DanielVarga comments on Statistical Prediction Rules Out-Perform Expert Human Judgments - Less Wrong

68 Post author: lukeprog 18 January 2011 03:19AM

You are viewing a comment permalink. View the original post to see all comments and the full post content.

Comments (195)

You are viewing a single comment's thread. Show more comments above.

Comment author: DanielVarga 21 January 2011 06:43:53PM *  13 points [-]

I second the advice.

Let me brag a bit. Once in a friendly discussion the following question came up: How to predict for an unknown first name whether it is a male or female name. This was in a context of Hungarian names, as all of us were Hungarians. I had a list of Hungarian first names in digital format. The discussion turned into a bet: I said I can write a program in half an hour that tells with at least 70% precision the sex of a first name it never saw before. I am quite fast with writing small scripts. It wasn't even close: It took me 9 minutes to

  • split my sets of 1000 male and 1000 female names into a random 1000-1000 train-test split,
  • split each name into character 1,2- and 3-grams. E.g.: Luca was turned into ^L u c a$ ^Lu uc ca$ ^Luc uca$.
  • feed the training data into a command line tool to train a maxent model,
  • test the accuracy of the model on the unseen test data.

The model reached an accuracy of 90%. In retrospect, this is not surprising at all. Looking into the linear model, the most important feature it identified was whether the name ends with an 'a'. This trivial model alone reaches some 80% precision for Hungarian names, so if I knew this in advance, I could have won the bet in 30 seconds instead of 9 minutes, with the sed command s/a$/a FEMALE/.

Comment author: matt 27 January 2011 07:03:46AM *  2 points [-]

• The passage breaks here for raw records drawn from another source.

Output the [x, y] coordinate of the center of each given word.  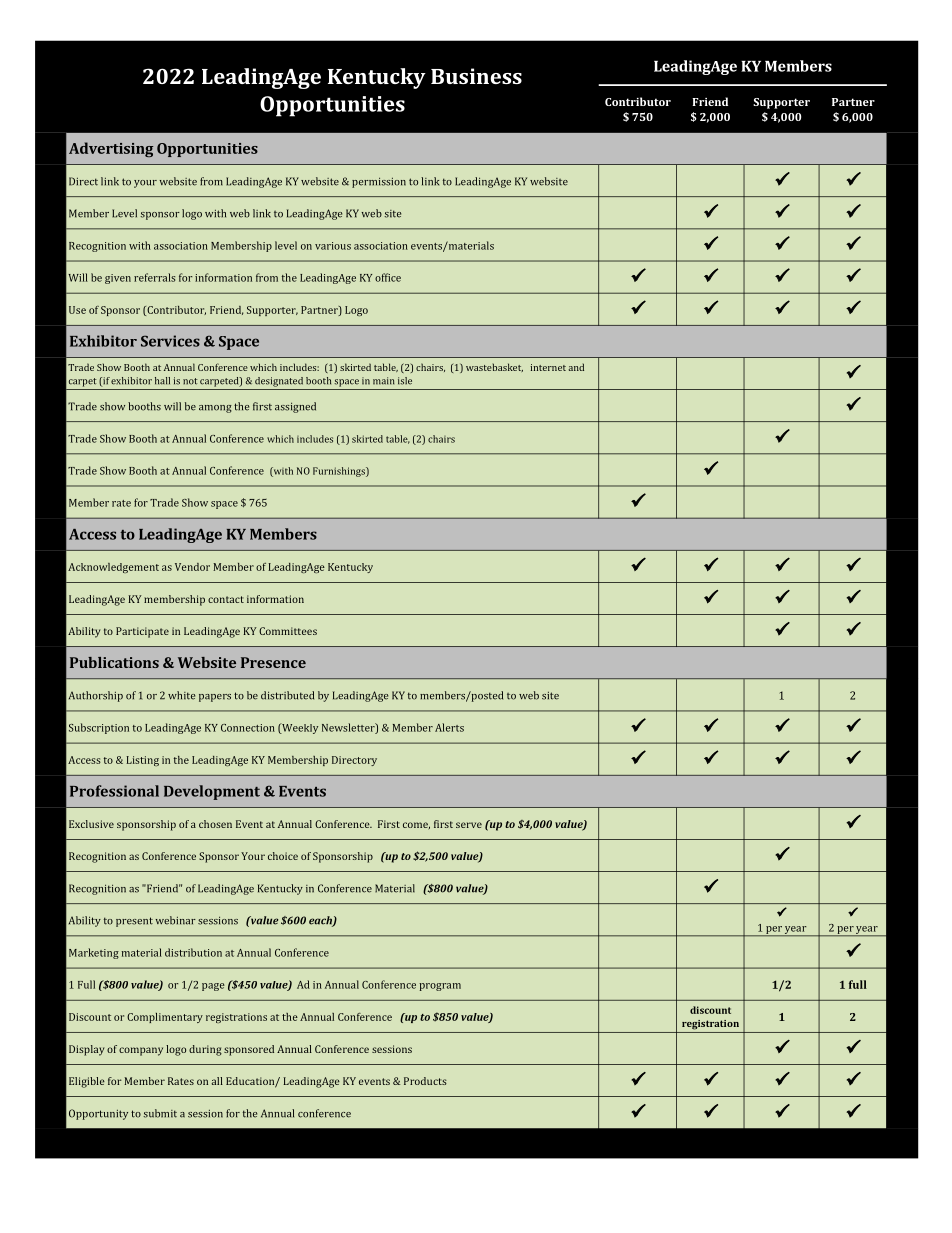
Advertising [111, 149]
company [141, 1051]
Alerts [449, 727]
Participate [142, 632]
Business [476, 76]
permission [379, 183]
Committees [288, 631]
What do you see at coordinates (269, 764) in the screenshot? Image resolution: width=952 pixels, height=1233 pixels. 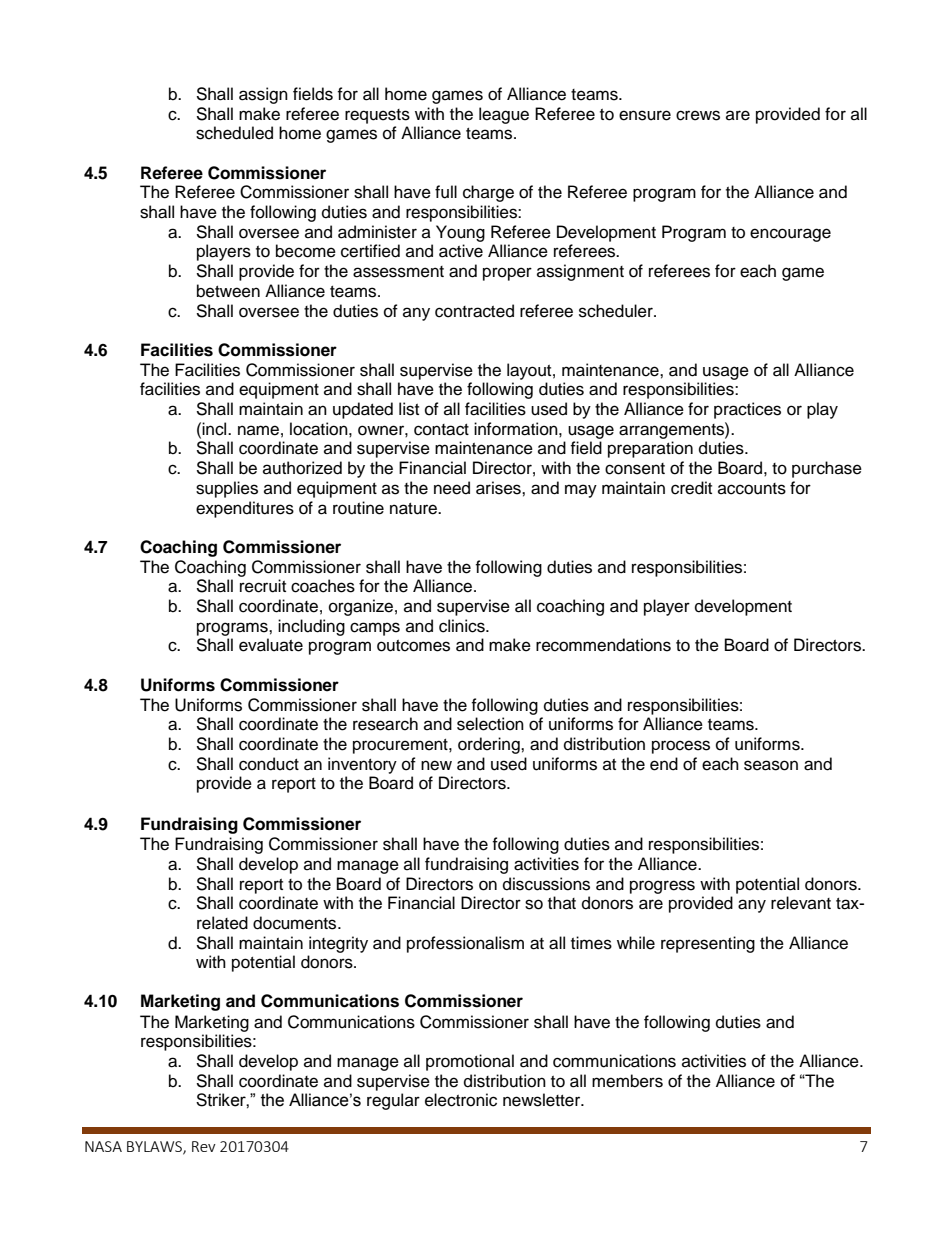 I see `conduct` at bounding box center [269, 764].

These sound like powers I should acquire. Could you drop some further hints on:

  • "a command line tool to train a maxent model"
  • how you tested the accuracy of the model (tools that let you do that in the remaining minutes, rather than general principles)
Comment author: DanielVarga 27 January 2011 08:34:31AM *  3 points [-]

I used Zhang Le's tool. Note that it is a rather obscure thing, not an industry standard like say, the huge Weka and Mallet packages. It made very easy the tasks you ask for. When I had a train and test data featurized,

maxent -m gender.model train.data

built the model and

maxent -p -m gender.model test.data

told me its accuracy on the test data.